~ Les enfants de l'envie, Gabrielle Piquet
A partir de 1950, une base américaine importante s'installe à Laon, en Picardie. Ses soldats seront invités par de Gaulle à rentrer dans leur patrie d'origine en 1966 : "US go home ! La France est désormais en mesure d'assurer seule sa défense" . (p.70)
L'auteur évoque dans cet album cette cohabitation et ses conséquences sur la population locale. Certes, l'arrivée en grand nombre de ces Américains a dopé l'économie, amélioré l'hygiène de vie des Laonnais, et été l'occasion de mariages mixtes... Mais elle a aussi eu des conséquences moins heureuses pendant la présence de ces soldats (sentiment d'infériorité de la part des Français, principalement les hommes) et à leur départ : beaucoup de mères célibataires d'enfants franco-américains, laissées 'sur le carreau', un chômage massif à la fermeture de la base.
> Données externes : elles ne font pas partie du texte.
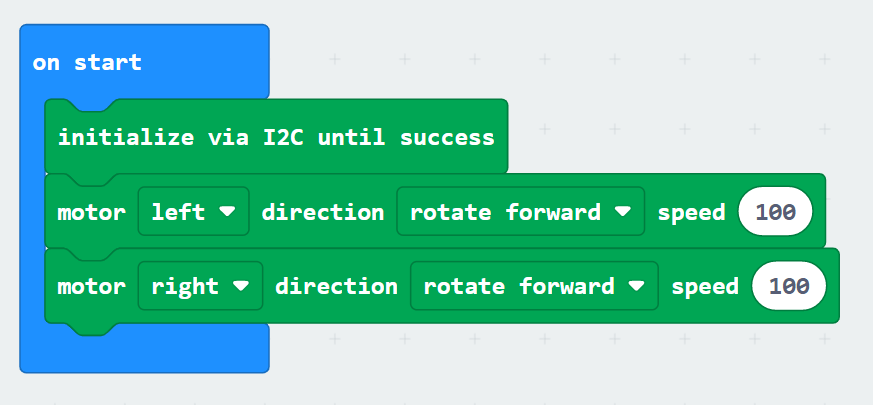Click the 'direction' text in the right motor block
The image size is (873, 405).
coord(336,286)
Cette histoire nous est contée à travers le regard d'un artiste peintre, Basile, dont la jeunesse se déroula pendant cette cohabitation. Fils abandonné par son père américain, il nourrit une passion/obsession pour les Etats-Unis - pays au coeur de ses oeuvres.
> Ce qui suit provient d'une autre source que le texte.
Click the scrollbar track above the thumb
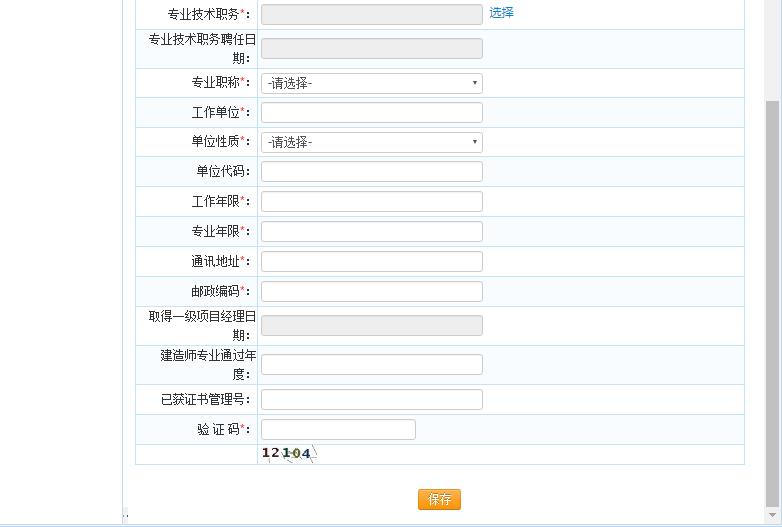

Encore un pan de l'Histoire de France dont j'ignorais tout. La BD est décidément un excellent support documentaire, "indolore" et même extrêmement plaisant quand l'auteur a du génie - ce qui est le cas de Gabrielle Piquet. Son texte est superbe, son trait est fin, ses dessins sont géniaux, les visages et les silhouettes vraiment expressifs, a fortiori dans les représentations symboliques. Les deux garçons dont l'on suit la destinée, de l'enfance à l'âge adulte, sont en outre particulièrement attachants.
Bref, beaucoup d'émotion. Une réussite totale !
+ = 18/20 - 25 & 26 mai - emprunt mdtk au hasard
Les enfants de l'envie, Gabrielle Piquet, Casterman, Ecritures, avril 2010, 197 p.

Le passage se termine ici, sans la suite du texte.